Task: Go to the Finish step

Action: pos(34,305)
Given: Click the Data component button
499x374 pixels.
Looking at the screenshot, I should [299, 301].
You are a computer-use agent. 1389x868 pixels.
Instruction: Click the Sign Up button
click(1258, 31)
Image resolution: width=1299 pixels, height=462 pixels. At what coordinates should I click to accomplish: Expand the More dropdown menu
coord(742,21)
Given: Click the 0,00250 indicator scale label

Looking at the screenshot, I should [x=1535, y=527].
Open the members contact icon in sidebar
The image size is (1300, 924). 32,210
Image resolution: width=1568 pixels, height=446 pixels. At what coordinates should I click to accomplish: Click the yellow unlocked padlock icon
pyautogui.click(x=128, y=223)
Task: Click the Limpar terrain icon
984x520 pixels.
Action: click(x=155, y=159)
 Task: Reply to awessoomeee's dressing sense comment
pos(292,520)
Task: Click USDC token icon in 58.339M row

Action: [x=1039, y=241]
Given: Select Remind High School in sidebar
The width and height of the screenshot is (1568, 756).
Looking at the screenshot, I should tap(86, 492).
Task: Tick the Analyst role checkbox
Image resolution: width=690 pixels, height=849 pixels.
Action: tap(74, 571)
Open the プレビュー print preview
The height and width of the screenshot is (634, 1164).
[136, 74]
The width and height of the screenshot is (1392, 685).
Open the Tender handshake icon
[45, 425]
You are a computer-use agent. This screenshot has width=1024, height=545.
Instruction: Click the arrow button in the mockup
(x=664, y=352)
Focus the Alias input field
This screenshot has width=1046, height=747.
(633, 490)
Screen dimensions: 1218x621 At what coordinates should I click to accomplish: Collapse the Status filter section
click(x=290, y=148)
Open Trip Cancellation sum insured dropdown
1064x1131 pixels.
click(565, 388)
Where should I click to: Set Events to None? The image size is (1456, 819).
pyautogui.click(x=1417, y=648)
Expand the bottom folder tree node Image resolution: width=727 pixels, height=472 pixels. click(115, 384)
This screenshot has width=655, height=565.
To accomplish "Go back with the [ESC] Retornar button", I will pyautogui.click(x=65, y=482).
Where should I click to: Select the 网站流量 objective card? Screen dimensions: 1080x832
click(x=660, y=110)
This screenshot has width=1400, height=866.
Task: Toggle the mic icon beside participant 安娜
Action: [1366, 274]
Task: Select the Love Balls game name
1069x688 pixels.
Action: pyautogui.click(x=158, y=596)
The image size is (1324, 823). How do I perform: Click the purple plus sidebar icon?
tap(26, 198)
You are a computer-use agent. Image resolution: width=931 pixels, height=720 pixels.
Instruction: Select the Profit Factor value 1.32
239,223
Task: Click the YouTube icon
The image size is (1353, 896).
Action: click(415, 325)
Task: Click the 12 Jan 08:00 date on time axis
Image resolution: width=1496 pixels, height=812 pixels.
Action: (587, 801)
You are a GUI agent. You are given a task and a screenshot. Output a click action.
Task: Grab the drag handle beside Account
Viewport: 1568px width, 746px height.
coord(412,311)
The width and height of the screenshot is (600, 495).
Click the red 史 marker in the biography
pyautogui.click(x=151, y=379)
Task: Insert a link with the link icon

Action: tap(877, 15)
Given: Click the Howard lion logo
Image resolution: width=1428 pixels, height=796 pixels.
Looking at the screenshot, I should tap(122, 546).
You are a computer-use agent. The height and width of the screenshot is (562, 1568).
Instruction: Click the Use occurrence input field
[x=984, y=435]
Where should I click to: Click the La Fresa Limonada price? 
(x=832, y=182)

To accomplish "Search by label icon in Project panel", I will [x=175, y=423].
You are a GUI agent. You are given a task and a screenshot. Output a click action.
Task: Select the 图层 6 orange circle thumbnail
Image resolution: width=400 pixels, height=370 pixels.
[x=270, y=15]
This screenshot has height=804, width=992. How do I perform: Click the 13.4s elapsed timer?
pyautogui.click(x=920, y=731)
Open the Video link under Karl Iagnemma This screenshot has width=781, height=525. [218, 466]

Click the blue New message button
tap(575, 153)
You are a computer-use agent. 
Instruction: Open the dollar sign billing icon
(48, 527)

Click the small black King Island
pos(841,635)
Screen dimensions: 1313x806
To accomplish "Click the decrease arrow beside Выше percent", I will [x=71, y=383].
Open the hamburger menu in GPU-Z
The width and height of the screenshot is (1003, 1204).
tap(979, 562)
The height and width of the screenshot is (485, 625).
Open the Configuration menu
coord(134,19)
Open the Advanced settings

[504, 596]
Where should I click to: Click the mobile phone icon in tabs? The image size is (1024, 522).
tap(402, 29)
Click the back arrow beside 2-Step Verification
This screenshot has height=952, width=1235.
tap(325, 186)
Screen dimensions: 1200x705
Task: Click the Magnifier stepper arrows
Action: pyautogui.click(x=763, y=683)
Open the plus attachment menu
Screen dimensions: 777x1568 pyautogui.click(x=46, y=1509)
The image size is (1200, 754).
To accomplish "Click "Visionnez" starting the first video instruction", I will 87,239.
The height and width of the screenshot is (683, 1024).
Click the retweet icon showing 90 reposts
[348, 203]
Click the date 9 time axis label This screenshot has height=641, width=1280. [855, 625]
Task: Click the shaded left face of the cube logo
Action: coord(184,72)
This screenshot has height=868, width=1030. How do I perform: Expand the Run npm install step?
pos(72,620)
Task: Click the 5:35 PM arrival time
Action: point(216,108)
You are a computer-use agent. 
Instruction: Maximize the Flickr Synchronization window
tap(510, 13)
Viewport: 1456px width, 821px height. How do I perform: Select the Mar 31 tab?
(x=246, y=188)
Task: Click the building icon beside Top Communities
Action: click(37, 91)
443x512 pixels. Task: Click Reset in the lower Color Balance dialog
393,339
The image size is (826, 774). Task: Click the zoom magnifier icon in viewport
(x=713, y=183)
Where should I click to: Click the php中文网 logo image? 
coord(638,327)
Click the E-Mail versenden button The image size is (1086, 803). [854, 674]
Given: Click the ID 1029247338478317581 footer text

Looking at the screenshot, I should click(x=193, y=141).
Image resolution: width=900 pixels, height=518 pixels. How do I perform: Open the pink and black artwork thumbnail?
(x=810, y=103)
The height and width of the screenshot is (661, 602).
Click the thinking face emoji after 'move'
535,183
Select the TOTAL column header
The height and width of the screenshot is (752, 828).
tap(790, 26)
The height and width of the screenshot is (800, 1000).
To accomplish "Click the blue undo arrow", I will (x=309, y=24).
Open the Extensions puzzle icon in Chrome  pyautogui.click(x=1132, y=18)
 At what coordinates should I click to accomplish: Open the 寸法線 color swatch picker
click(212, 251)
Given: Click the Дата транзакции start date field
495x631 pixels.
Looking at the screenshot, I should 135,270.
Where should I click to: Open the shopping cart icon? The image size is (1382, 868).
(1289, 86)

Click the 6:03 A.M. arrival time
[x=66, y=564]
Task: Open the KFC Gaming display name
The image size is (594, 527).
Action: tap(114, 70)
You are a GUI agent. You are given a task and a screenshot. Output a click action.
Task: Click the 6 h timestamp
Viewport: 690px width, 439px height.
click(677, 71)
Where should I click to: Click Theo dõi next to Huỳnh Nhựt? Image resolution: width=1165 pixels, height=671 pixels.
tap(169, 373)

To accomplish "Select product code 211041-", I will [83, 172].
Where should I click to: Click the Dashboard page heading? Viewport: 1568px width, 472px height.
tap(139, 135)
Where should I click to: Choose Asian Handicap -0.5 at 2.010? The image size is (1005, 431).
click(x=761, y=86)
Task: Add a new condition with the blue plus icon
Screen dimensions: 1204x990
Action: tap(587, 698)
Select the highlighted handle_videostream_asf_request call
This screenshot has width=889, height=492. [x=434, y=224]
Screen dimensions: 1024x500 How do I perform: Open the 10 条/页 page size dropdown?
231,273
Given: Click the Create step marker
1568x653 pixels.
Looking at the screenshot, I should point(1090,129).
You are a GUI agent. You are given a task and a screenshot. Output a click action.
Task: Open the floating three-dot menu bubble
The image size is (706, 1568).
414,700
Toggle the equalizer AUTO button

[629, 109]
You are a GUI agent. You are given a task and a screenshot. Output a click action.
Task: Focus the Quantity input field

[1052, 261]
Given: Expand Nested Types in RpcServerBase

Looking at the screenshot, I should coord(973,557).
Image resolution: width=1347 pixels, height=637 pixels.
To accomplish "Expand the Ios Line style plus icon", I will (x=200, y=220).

┄┄┄┄┄┄

What this task involves: Please show each line of the listing above that contains the word "beside", matching case exactly.

Solution to the problem:
Task: Toggle the mic icon beside participant 安娜
Task: Grab the drag handle beside Account
To accomplish "Click the decrease arrow beside Выше percent", I will [x=71, y=383].
Click the back arrow beside 2-Step Verification
Task: Click the building icon beside Top Communities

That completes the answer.